O Globo
Novak Djokovic viajou para Melbourne para
conquistar seu 21º torneio de Grand Slam, o recorde histórico que persegue. O
jogo, porém, desenrolou-se fora da quadra, na esfera das regras da emergência
sanitária. No fim, involuntariamente, o tenista número um expôs bem mais que
seu próprio individualismo antissocial. A novela bizarra abriu uma fresta pela
qual é possível admirar o espetáculo de governantes operando em perene Estado
de Emergência.
Segundo Djokovic, a vacinação é uma simples escolha pessoal, algo como a opção entre carne ou peixe. Rejeitando a imunização, o tenista obteve isenção médica para participar do Aberto da Austrália, concedida por comissões “independentes” de especialistas criadas pelos organizadores do torneio e pelo estado australiano de Victoria. A notícia da exceção, sob motivos não revelados, provocou furor numa Austrália traumatizada por quase dois anos de longos lockdowns e rígidos fechamentos de fronteiras externas e internas. Aí, o governo federal renegou seu acordo imoral com as autoridades de Victoria, revogou o visto do infrator e emitiu uma ordem de deportação.
“Ninguém está acima das regras!”, declarou
Scott Morrison, o primeiro-ministro australiano, que enfrenta uma incerta
eleição federal em maio. Seu vice, Barnaby Joyce, deu um passo além, acusando o
sérvio Djokovic de tentar “transformar o poder soberano de outra nação numa
pilhéria”. Joyce ainda acrescentou, em curto sermão indignado: “Você não pode
simplesmente perambular pelo mundo imaginando que, por ser muito rico, está
acima das leis de outras nações”.
Morrison e Joyce ganharam aplausos de
legiões de tolos. Os outros, especialmente na Austrália, sabem mais.
Durante a pandemia, celebridades de
Hollywood converteram a ilha-continente que já foi livre de Covid-19 em parque
de folguedos, beneficiando-se de exceções concedidas pelas autoridades para
transferir residência temporária a ranchos ou mansões de praia. Na
“Aussiewood”, idílico paraíso nos Mares do Sul, pousaram Zac Efron, Mark
Wahlberg, Matt Damon, Julia Roberts, George Clooney e Idris Elba, que cumpriram
“quarentena” nas suas novas casas, evitando os deploráveis “hotéis de
quarentena” obrigatórios para os cidadãos australianos.

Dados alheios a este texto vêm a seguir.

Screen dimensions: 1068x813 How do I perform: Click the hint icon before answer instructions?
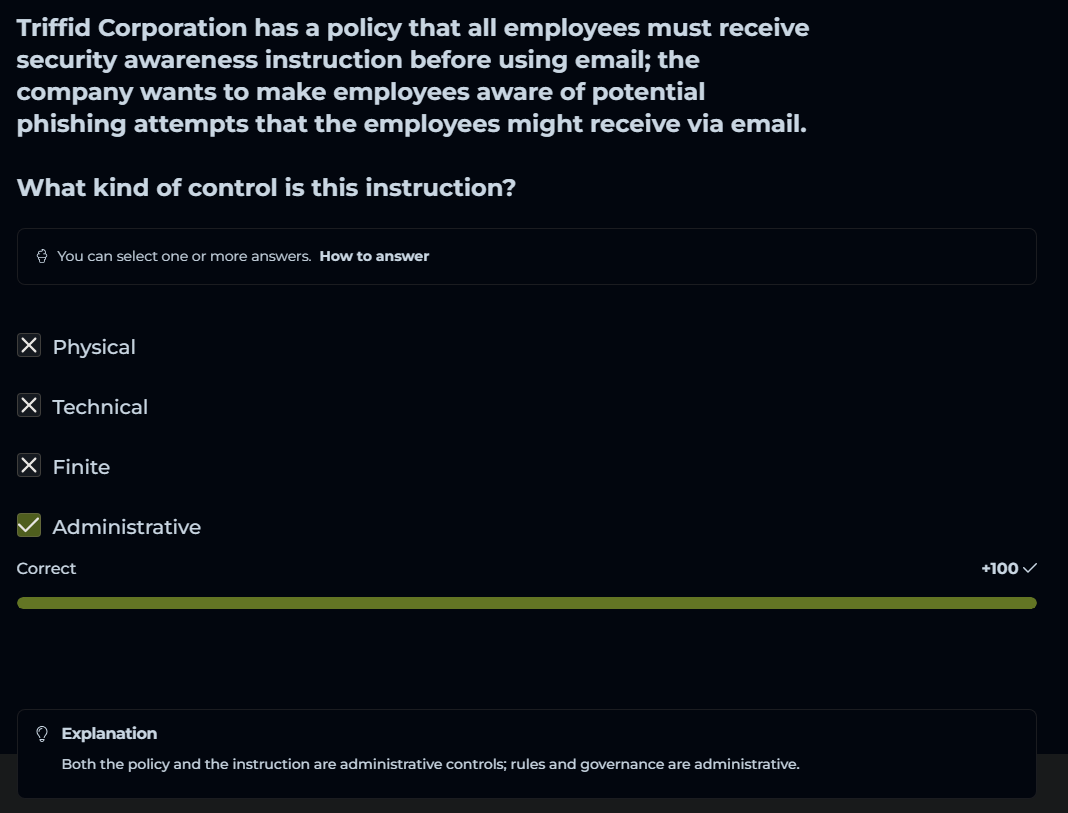42,256
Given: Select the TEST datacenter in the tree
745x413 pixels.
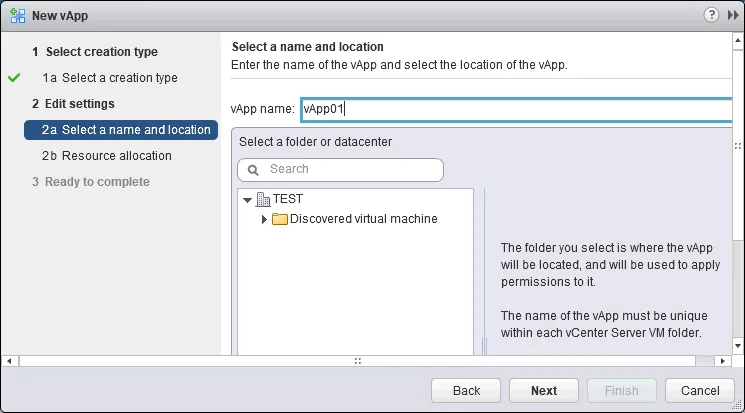Looking at the screenshot, I should coord(288,199).
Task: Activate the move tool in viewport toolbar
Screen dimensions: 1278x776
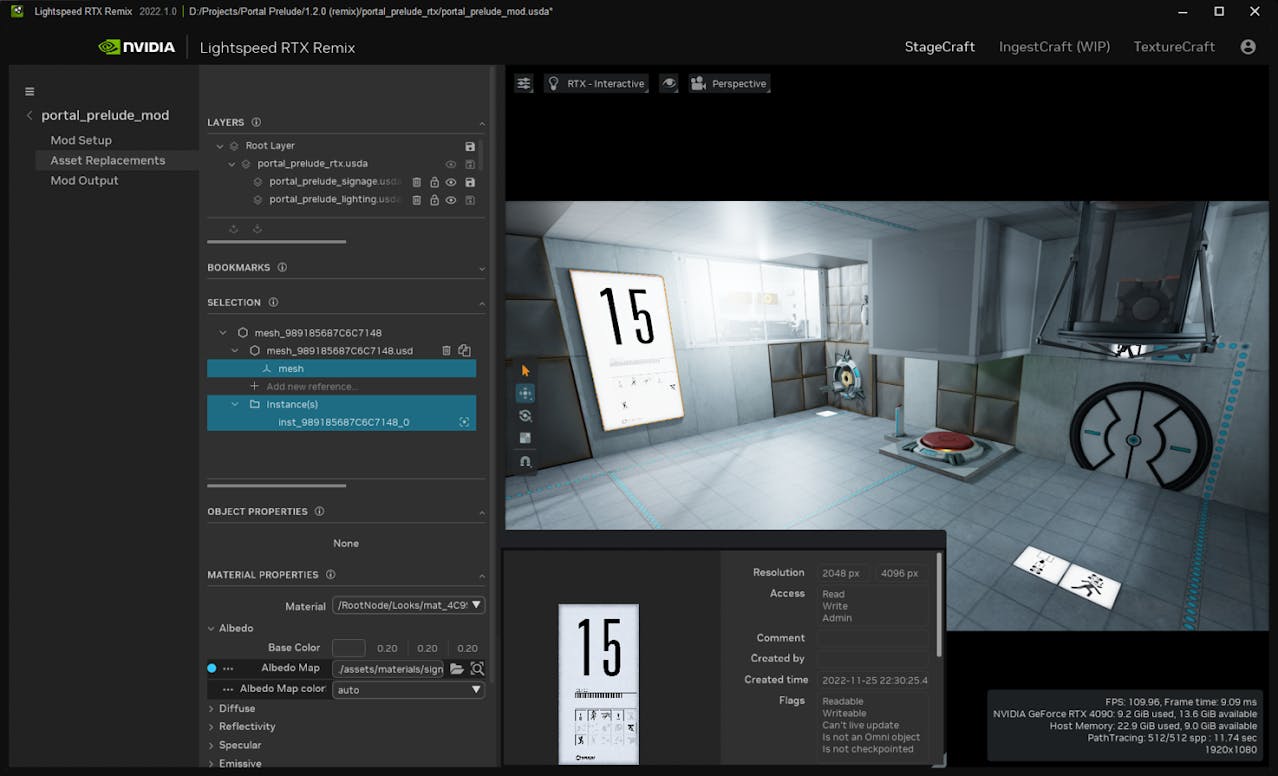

Enquanto isso, 40 mil
australianos residentes no exterior, muitos já sem emprego ou renda,
permaneciam impedidos de retornar a seu próprio país, rodeado pelas muralhas
intransponíveis da emergência sanitária.
“A Austrália segue a ciência” — quantas
vezes a frase foi repetida por epidemiologistas hipnotizados pela estratégia de
“Covid zero”? A invocação da Ciência, assim, com maiúscula, resulta de uma
grave falha de formação intelectual. Todos os governos, invariavelmente, seguem
a política. A distinção verdadeira é entre os que explicitam a natureza
política de suas decisões e os que a ocultam sob o manto providencial da pura
razão científica.
O primeiro grupo é composto de governos
que, consultando comitês científicos, tomam decisões amparadas pelos
parlamentos e escrutinadas pelos tribunais. Nesses casos, as regras de
emergência sanitária aplicam-se a todos, sem privilégios ou exceções, e
subordinam-se aos princípios gerais de direitos humanos. Lockdowns e restrições
de liberdades públicas têm limites, impostos pelo bem-estar básico da
sociedade. Nenhum cidadão pode ter ingresso vetado em seu próprio país. Ninguém
pode ser discriminado por motivos extrassanitários, como origem, renda, raça ou
religião.
No segundo grupo, estão governos como os da
Austrália e da China, que só “seguem a ciência” na imaginação exaltada dos mais
ingênuos epidemiologistas. O regime totalitário chinês encontrou na estratégia
de “Covid zero” uma ferramenta perfeita para apertar os torniquetes de um
opressivo controle social. Os cínicos governantes australianos encontraram nela
o caminho ideal para extrair vantagens eleitorais de uma sociedade atemorizada
pela difusão do inimigo microscópico.
A viagem fatídica de Djokovic não resultará
no cobiçado 21º troféu. Talvez, porém, sirva para expor algo bem mais relevante
que o negacionismo primitivo e arrogante de um tenista famoso.